___ MATERIAL PROVIDED
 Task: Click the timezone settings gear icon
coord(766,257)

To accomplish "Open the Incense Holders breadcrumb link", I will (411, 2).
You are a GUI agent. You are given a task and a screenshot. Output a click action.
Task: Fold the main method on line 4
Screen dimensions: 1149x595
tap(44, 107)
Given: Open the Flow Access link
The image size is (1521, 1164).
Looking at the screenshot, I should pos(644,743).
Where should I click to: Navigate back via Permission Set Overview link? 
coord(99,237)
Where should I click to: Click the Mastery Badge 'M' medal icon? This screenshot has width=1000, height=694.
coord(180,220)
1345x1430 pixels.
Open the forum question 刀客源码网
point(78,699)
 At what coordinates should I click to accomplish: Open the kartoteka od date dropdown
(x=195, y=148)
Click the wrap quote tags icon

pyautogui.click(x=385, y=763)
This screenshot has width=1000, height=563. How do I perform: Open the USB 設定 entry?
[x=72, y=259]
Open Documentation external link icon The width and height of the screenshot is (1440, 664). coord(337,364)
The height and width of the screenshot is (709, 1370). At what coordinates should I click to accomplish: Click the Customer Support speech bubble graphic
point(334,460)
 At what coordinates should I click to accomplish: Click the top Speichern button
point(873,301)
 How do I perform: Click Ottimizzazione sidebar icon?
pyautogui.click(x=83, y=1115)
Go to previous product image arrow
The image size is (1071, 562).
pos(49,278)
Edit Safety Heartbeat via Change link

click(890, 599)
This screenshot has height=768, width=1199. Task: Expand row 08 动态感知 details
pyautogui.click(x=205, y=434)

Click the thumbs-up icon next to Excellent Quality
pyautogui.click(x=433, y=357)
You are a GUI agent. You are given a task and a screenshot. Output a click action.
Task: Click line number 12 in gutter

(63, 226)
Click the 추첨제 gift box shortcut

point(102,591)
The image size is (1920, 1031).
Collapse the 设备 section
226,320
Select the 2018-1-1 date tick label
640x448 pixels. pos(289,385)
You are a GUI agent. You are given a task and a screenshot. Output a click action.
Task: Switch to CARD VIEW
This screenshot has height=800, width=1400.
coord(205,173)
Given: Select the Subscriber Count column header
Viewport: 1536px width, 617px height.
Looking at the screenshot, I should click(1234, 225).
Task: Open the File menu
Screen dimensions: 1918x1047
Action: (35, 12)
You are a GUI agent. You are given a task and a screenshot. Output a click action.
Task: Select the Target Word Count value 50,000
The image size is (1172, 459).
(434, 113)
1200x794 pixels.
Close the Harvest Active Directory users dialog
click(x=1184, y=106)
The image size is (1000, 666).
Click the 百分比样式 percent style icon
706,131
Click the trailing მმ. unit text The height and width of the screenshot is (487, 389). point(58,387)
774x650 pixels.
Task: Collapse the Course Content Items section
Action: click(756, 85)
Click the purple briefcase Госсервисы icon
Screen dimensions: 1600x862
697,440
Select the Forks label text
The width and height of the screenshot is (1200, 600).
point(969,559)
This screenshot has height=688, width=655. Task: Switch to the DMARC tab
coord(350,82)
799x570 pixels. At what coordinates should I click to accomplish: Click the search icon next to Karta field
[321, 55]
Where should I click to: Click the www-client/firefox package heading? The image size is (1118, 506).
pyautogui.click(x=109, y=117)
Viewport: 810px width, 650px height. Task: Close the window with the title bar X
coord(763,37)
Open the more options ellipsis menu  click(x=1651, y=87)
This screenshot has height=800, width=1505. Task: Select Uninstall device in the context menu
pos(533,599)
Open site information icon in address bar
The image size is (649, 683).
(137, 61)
______
> _TASK STATEMENT_
The answer must be the number of lines in the records where the string "Count" is found, stated alone.

> _ANSWER FOR THIS EXERCISE_
2